On 13 June, the NBU Board cut the key policy rate from 13.5% to 13.0%, effective from 14 June 2024.

Ukrstat estimated the growth of the Ukrainian economy in Q1 2024 to be 6.5%.

It is higher than predicted by the NBU and the Ministry of Economy.

At the end of June, the Government of Ukraine approved the Budget Declaration for 2025-2027, proposing to increase the tax burden on the economy by 4% of GDP.

International reserves decreased from USD 39.0 billion to USD 37.9 billion in June 2024.

The IMF completed the fourth review of its program with Ukraine for the 4th time, approved the disbursement of the next tranche of USD 2.2 billion, and updated its forecasts for Ukraine’s economy, budget, and balance of payments.

The Ukrainian Institute of the Future has updated its forecasts for Ukraine’s economy, budget, and balance of payments for 2024. We see a threat to the execution of the 2024 budget due to increased expenditures not coordinated with Western partners and the IMF and expenditures not included in the 2024 budget, which could lead to additional money creation at the end of the year.

Fourth Review of the IMF Programme

The IMF completed the 4th review of the program with Ukraine and approved the disbursement of the next tranche of USD 2.2 billion while noting the following:

“The economy was more resilient than expected in the first quarter of 2024, with robust growth outturns, continued disinflation, and the maintenance of adequate reserves. However, the outlook for the remainder of the year and into 2025 has worsened since the Third Review, mainly due to devastating attacks on Ukrainian energy infrastructure and uncertainty about the length of Russia’s war against Ukraine; overall, the outlook remains subject to exceptionally high uncertainty. […] Vigilance against these risks is necessary for timely responses if shocks materialize.[…] Looking ahead, the recovery is expected to slow […]

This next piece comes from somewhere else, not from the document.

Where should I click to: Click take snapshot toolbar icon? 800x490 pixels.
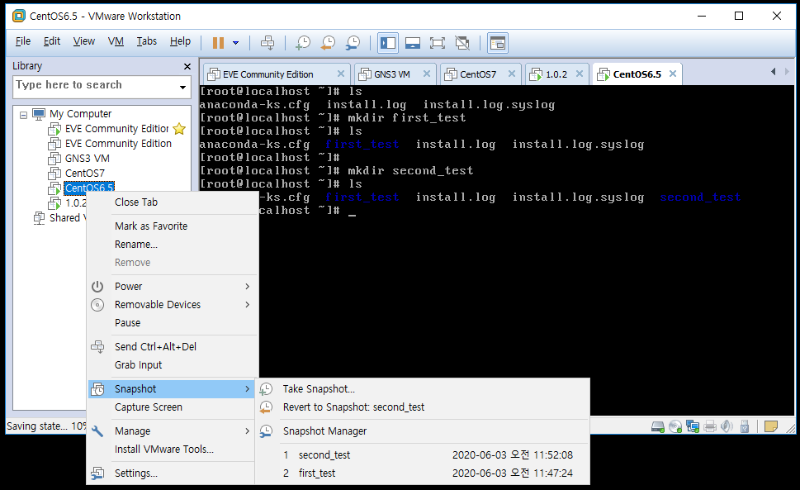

Timely and predictable external disbursements, strong domestic resource mobilization, and careful liquidity management are necessary for Ukraine to meet its financing needs. Fiscal policies for the remainder of 2024 and preparation for the 2025 budget should be underpinned by steadfast revenue mobilization efforts aligned with the National Revenue Strategy. In this regard, measures that erode the tax base should be avoided, and the tax and customs administration and the Economic Security Bureau of Ukraine (ESBU) should be strengthened. Further strengthening medium-term budgeting, fiscal risks and transparency, and public investment management should advance in support of these goals. An external commercial debt treatment in line with the debt sustainability objectives under the program will be necessary to create the needed space for critical spending and restore debt sustainability in line with the authorities’ strategy.

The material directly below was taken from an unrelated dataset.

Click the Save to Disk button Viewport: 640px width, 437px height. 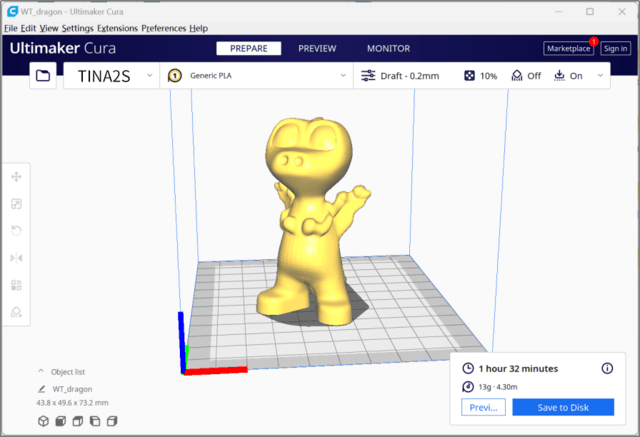tap(563, 407)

Continued exchange rate flexibility under the managed exchange rate regime will help strengthen the economy’s resilience to external shocks. Moreover, continued disinflation combined with well-anchored inflation expectations and FX cash market stability suggest scope for further monetary policy easing. A state-dependent and gradual approach to easing FX controls remains essential to safeguard FX reserves. The authorities’ efforts to avoid monetary financing should continue.”

QUOTE: https://www.imf.org/en/News/Articles/2024/06/28/pr24252-ukraine-imf-exec-board-completes-4th-rev-eff-arr

The IMF also updated its forecasts for Ukraine’s economy, budget, and balance of payments. In this digest, we highlight the main changes to the forecasts for 2024.

ECONOMIC SITUATION

1. GDP growth

Ukrstat estimated the Ukrainian economy to grow by 6.5% in Q1 2024. This is higher than the forecasts of the NBU and the Ministry of Economy.

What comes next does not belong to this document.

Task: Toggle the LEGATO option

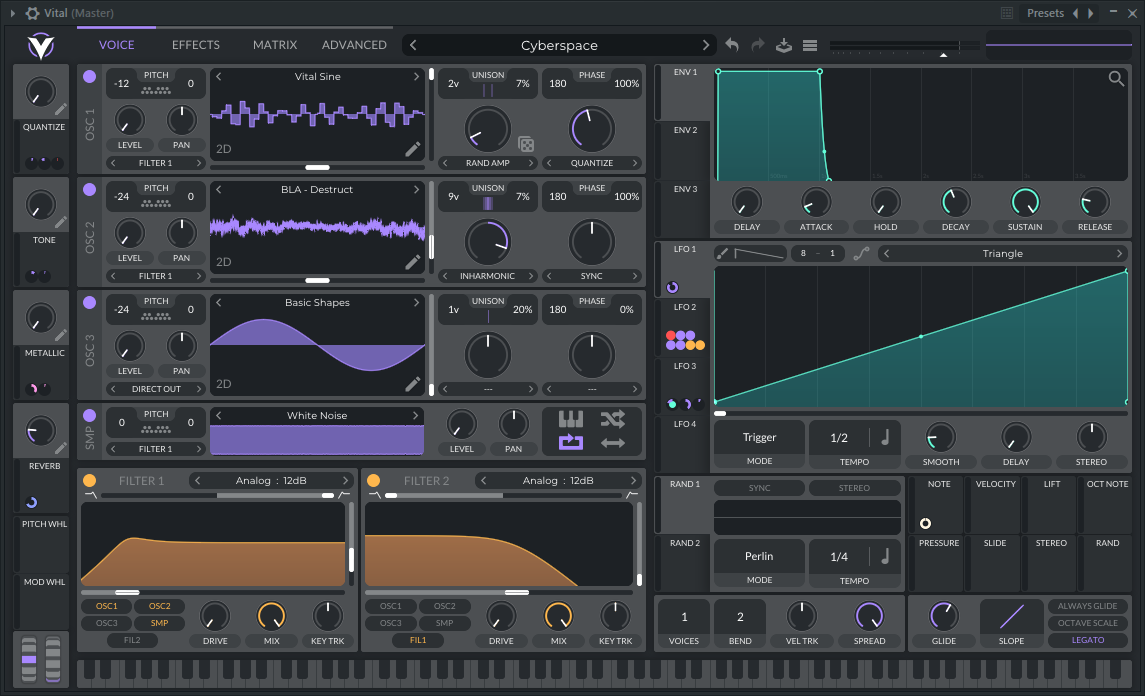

Ukraine GDP growth, 2021-2024. Source: Ukrstat

According to the Ministry of Economic Development, the Ukrainian economy grew 3.7% in May 2024.

The National Bank downgraded its estimate of Ukraine’s economic growth in 2024 from 3.6% to 3.0% due to missile strikes on Ukraine’s energy sector.

The Ukrainian Institute of the Future left its GDP growth forecast for 2024 unchanged at 3.6%.

2. Inflation.

Inflation in the consumer market was 2.2% in June 2024 compared with May 2024 and 4.3% in the first half of the year. The sharp acceleration in consumer inflation was driven by a 63% increase in electricity prices and the impact of power outages.

On a year-on-year basis, inflation rose from 3.3% to 4.8% in June.

In general, we expect inflation to rise in the coming months to 8-9% per annum by Q4 2024.

The NBU has lowered its annual inflation forecast for 2024 from 8.6% to 8.2%.

The Ukrainian Institute of the Future has left its forecast for annual inflation in 2024 unchanged at 8.9%.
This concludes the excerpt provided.